■ **TASK DATA**
--- start ---

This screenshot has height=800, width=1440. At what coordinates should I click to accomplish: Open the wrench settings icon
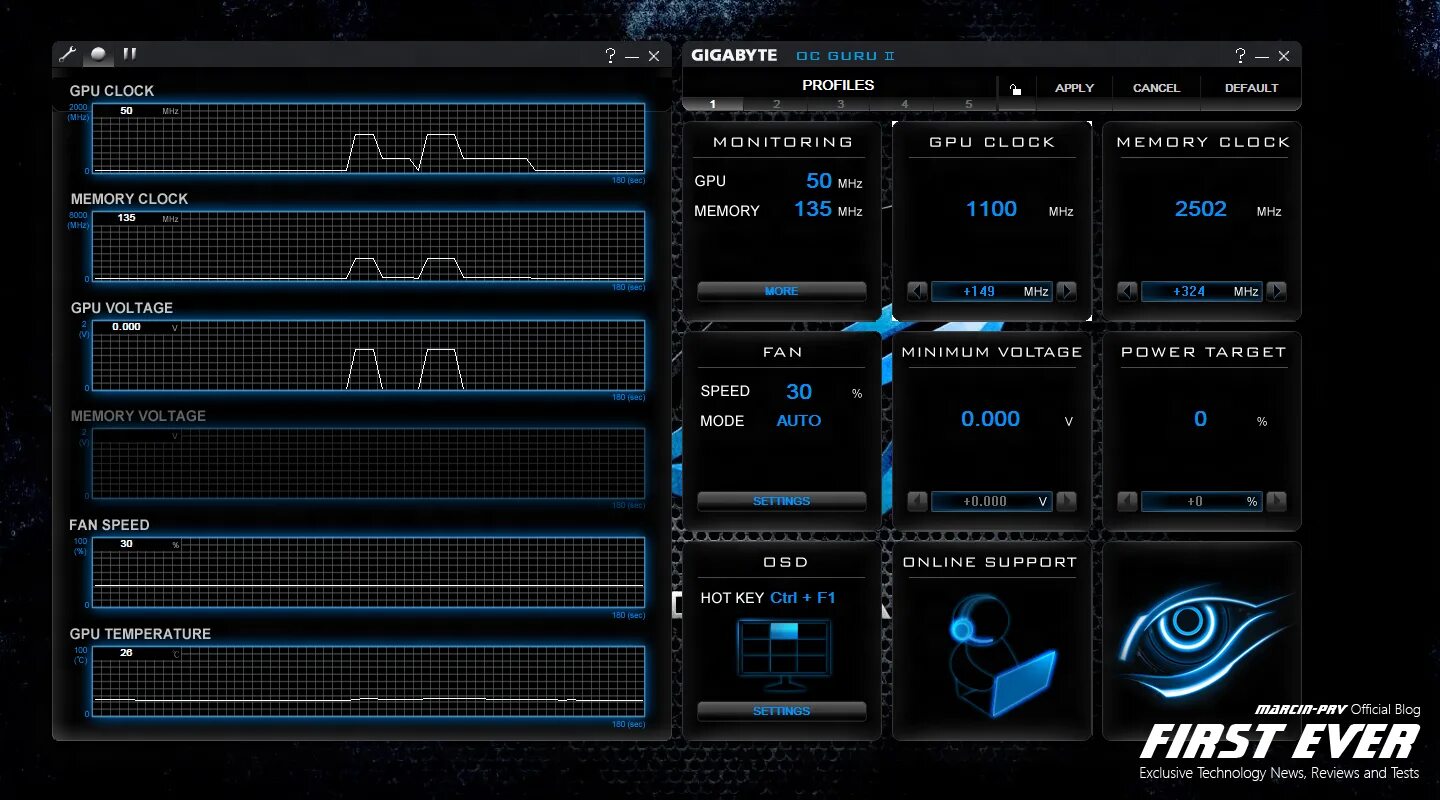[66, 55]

--- end ---
--- start ---

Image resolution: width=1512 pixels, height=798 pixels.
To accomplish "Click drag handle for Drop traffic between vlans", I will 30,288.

--- end ---
--- start ---

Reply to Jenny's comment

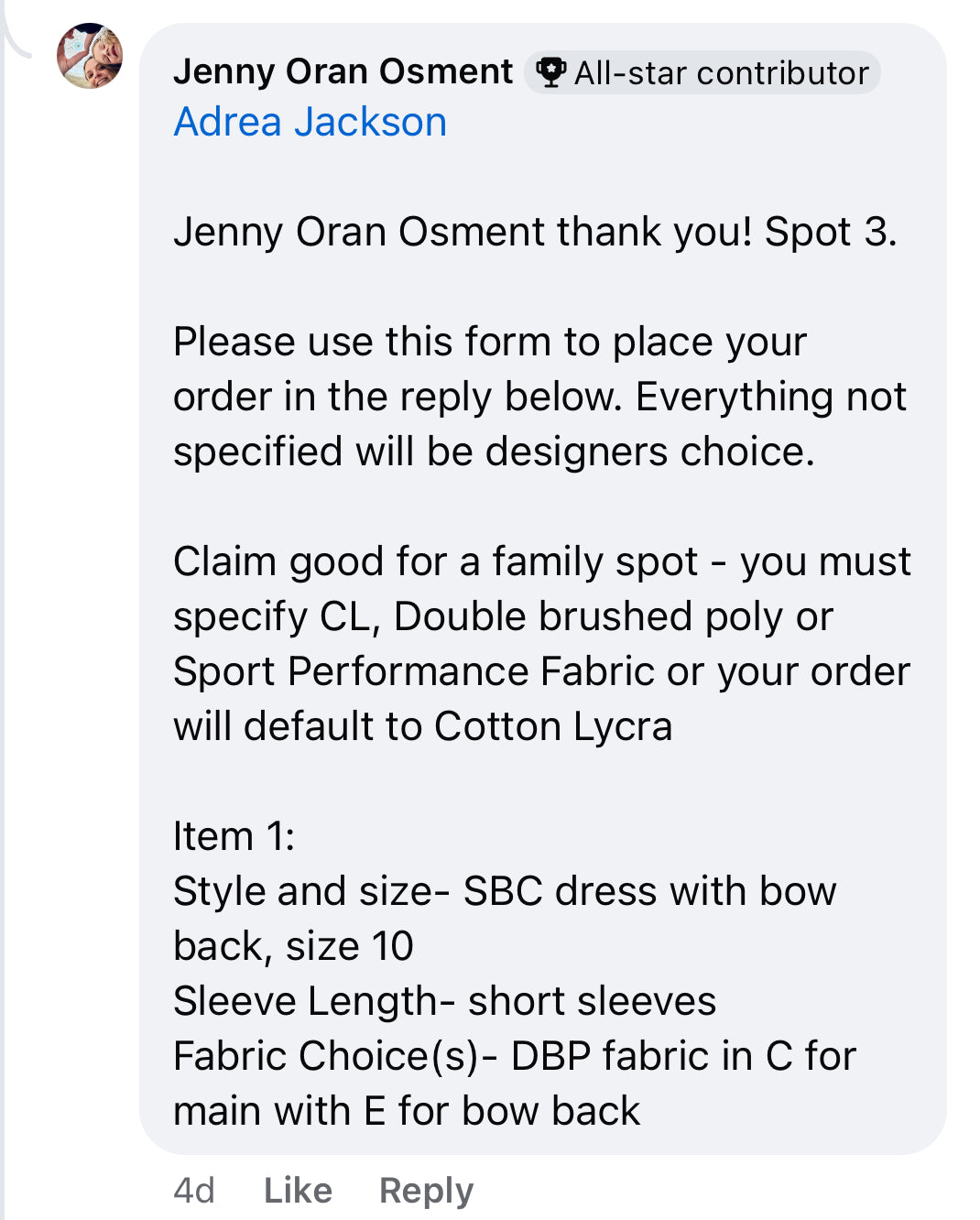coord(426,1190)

--- end ---

■ **WHAT TO DO**
Copy the records from the line containing "Image resolution: width=1512" through the line containing "I will 30,288.", both lines included and the requests kept as they are. Raise every coordinate in the answers by 19.

■ **TASK RESULT**
Image resolution: width=1512 pixels, height=798 pixels.
To accomplish "Click drag handle for Drop traffic between vlans", I will 49,307.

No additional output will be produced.